─── DOCUMENT PASSAGE ───
The Rackham Graduate School is the home of graduate education at the University of Michigan. More than 7,000 students are enrolled in Rackham's 104 doctoral and 90 master's programs situated within the schools and colleges of the University. The Rackham Graduate School awards all of the University's PhD, MA, MS, and MFA degrees, as well as other selected Master's degrees. Another 7,000 students are enrolled in graduate-professional degree programs in other schools and colleges of the University.

What the Rackham Graduate School Does

The Rackham Graduate School promotes graduate education as an enterprise shared among the schools and colleges of the University of Michigan. Many faculty and graduate students cross fields, disciplines and academic units to advance research and scholarship. The Graduate School supports this dynamic environment by enabling links among the schools and colleges, and by connecting graduate students with the resources they need to succeed.

The Rackham Graduate School

  • works to enhance the quality of the graduate student experience. The Graduate School provides workshops on issues that touch the lives and well-being of graduate students and supports initiatives for promoting graduate student success.
  • advances graduate education by providing funding for graduate students, graduate programs, and faculty, and by recognizing and honoring excellence.
─── GIVEN MATERIAL ───
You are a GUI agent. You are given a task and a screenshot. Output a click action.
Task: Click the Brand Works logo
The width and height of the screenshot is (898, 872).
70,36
───
> **TASK LIST**
1: How many doctoral programs does the Rackham Graduate School offer, according to the Rackham passage?
2: From the Rackham passage, extract the text between "What the Rackham" and "need to succeed.", inclusive.

> **EXERCISE RESPONSES**
1: 104

2:
What the Rackham Graduate School Does

The Rackham Graduate School promotes graduate education as an enterprise shared among the schools and colleges of the University of Michigan. Many faculty and graduate students cross fields, disciplines and academic units to advance research and scholarship. The Graduate School supports this dynamic environment by enabling links among the schools and colleges, and by connecting graduate students with the resources they need to succeed.